ブラックコーヒー
「コロちゃん、コーヒー飲む?」
ママは、甘いお菓子を机に添えながら、私にはなしかけた。
「ミルク、砂糖多めにいれといて。」
私は言った。
聞いてのとおり、私は大の甘党である。
「コロちゃん、そろそろ大人の訓練をしていきなさい。

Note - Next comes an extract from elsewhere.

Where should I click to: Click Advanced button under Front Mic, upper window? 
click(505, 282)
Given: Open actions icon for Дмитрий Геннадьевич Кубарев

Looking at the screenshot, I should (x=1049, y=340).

今日はブラックを飲むのよ。」
ママは言った。
私はブーイングをしたが、結局ママに言いくるめられてしまった。
ママは、コーヒーを淹れたカップを椀に乗せて持ってきた。
しかし、何故か片方のカップからは湯気がたっていない。
私はカップを覗き込む。
何故か、片方にはインスタントコーヒーの粒子がたっぷりたっぷり入っていた。
カップ8分目付近までたっぷりたっぷり入っていた。
「ママ、何これ?」
「特製ブラックコーヒーよ。」
「ブラックすぎだよ!」
「いいじゃない、良薬にがしっていうわよ。」
「薬じゃないし!」
「これも練習なのよ。 大丈夫!薬と思って飲みなさい。」
「だから薬じゃないじゃん。コーヒーじゃん!だいたい、コーヒーを粒子でどう飲めっていうの?」
私の問いに、ママは困った顔をして、う~ん っとうなった。
そして、ママは
「オブラートに包んで飲みなさい。」
と、堂々と答えた。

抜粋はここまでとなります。